**WHAT YOU SHOULD DO:**
Working from the entries that follow, transcribe exactly and only the lines from the one with "Select People in the navigation bar" through the last, pictures excluded.

**MATERIAL FOR THE TASK:**
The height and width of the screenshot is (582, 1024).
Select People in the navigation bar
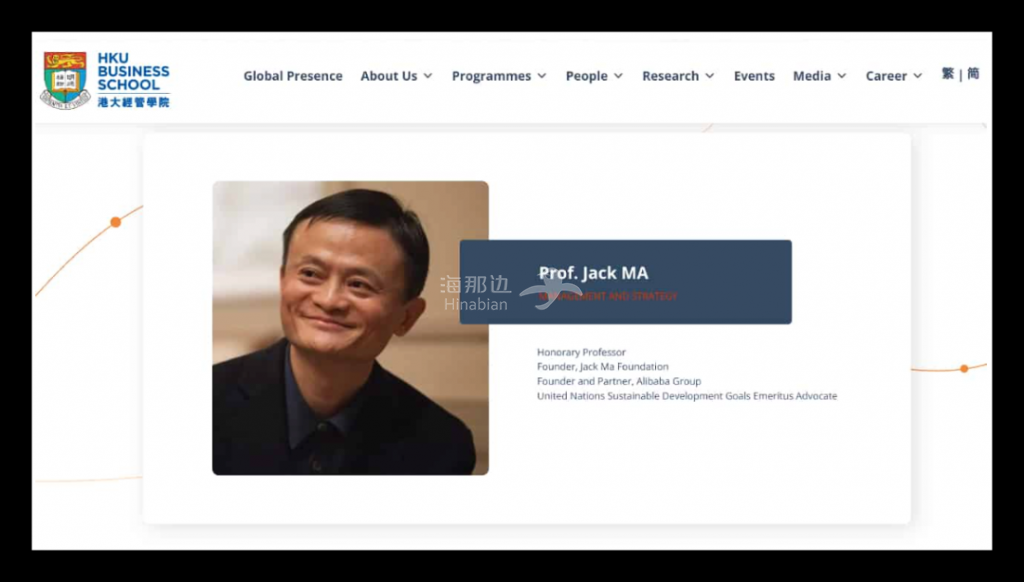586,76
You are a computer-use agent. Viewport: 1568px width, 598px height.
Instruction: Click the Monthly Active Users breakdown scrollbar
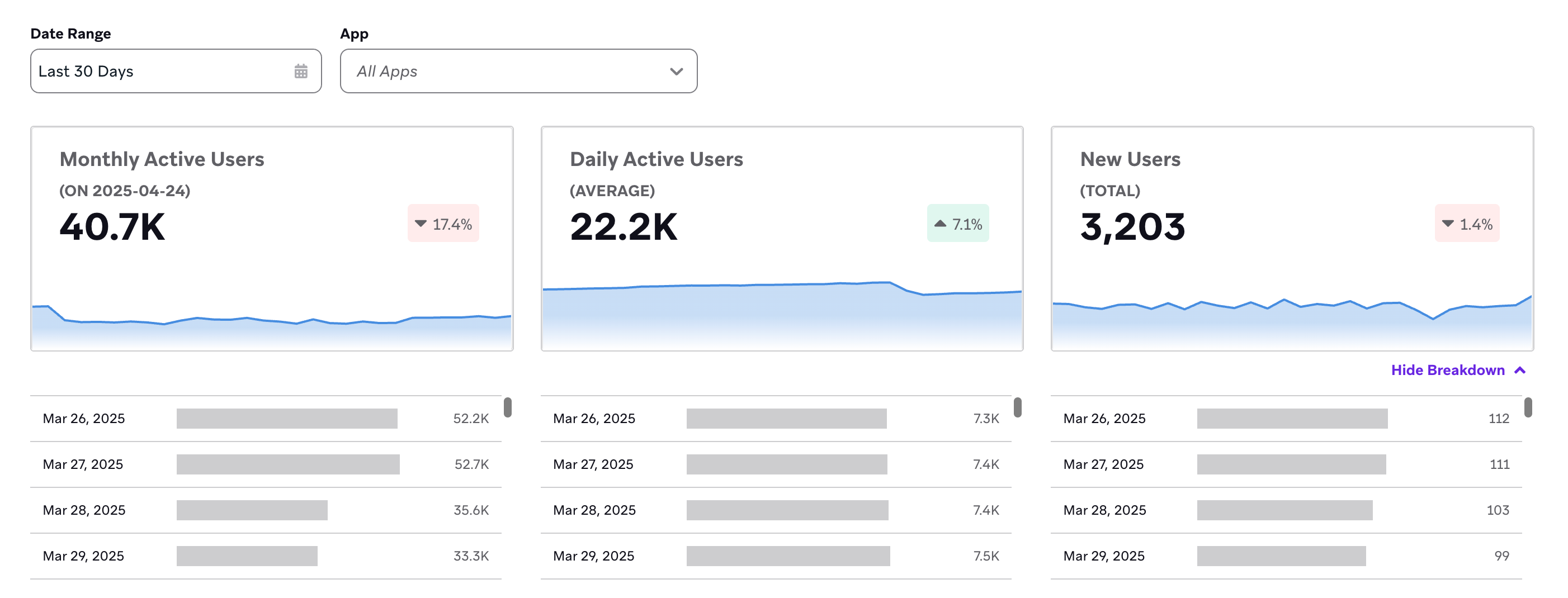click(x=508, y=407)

**TASK OUTPUT:**
Select People in the navigation bar
586,76
You are a computer-use agent. Viewport: 1568px width, 598px height.
Instruction: Click the Monthly Active Users breakdown scrollbar
click(x=508, y=407)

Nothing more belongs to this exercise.